* **TASK BRIEF**
In the article on BSE and prions, how many years have the writer's neighbors in Wales spent building their herd of beef cattle?

* **DOCUMENT SEGMENT**

[Start of section]

We should spare his neighbours' cattle until we know how prions destroy the nervous systemby John Maddox / May 20, 1996 / Leave a comment
My neighbours in Wales have spent 20 years creating a well-bred herd of beef cattle which regularly wins the prizes at local and even national shows. Most of the animals would go in a cull of all cattle older than 30 months, yet there has not been a single case of BSE in the herd. Waiting to hear what the government decides to do, the family gets what cheer it can from reports that a trickle of cattle is changing hands at the local auction rings.
Disbelief in the danger to human beings from BSE (bovine spongiform encephalopathy) is understandable. It is like radioactivity: how might something that cannot be seen, be fatal to human beings? Pasteur’s germ theory of disease encountered the same scepticism at the outset. So the farmers ask why, if scrapie in sheep is not a hazard to people, beef should be under a cloud because of BSE?
The Pattison committee advising the government on BSE is right to insist that the ten cases of the human analogue of the disease, Creutzfeldt-Jakob disease (CJD), which triggered the present crisis are only circumstantial evidence that BSE has caused CJD. That will remain the position however many (or few) new cases appear in the months ahead.

[End of section]

* **LISTED RECORDS**
[Start of section]

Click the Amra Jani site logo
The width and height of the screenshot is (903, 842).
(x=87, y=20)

[End of section]
[Start of section]

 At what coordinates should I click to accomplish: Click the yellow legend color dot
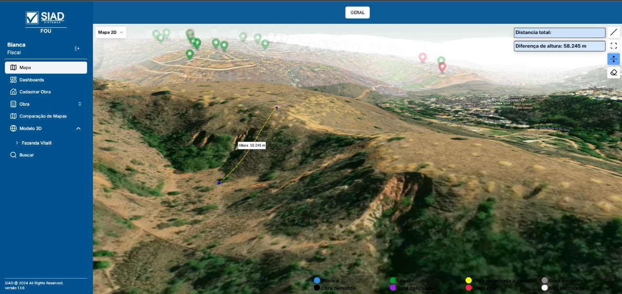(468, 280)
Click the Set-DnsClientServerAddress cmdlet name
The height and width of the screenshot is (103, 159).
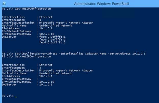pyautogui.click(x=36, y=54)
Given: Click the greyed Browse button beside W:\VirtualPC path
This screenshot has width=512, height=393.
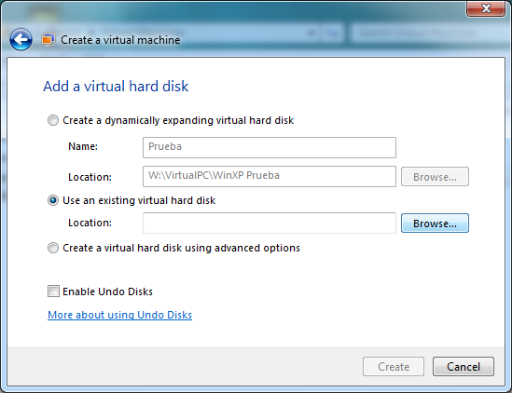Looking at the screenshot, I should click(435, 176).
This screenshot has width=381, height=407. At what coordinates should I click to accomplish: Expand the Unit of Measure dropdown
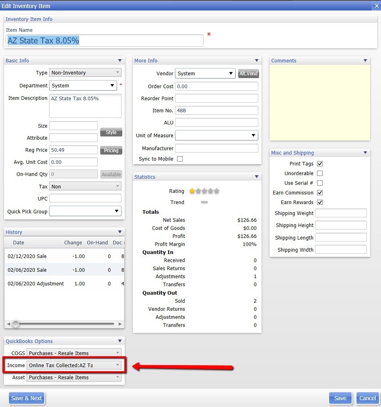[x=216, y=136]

[End of section]

* **OUTPUT FOR THIS TASK**
20 years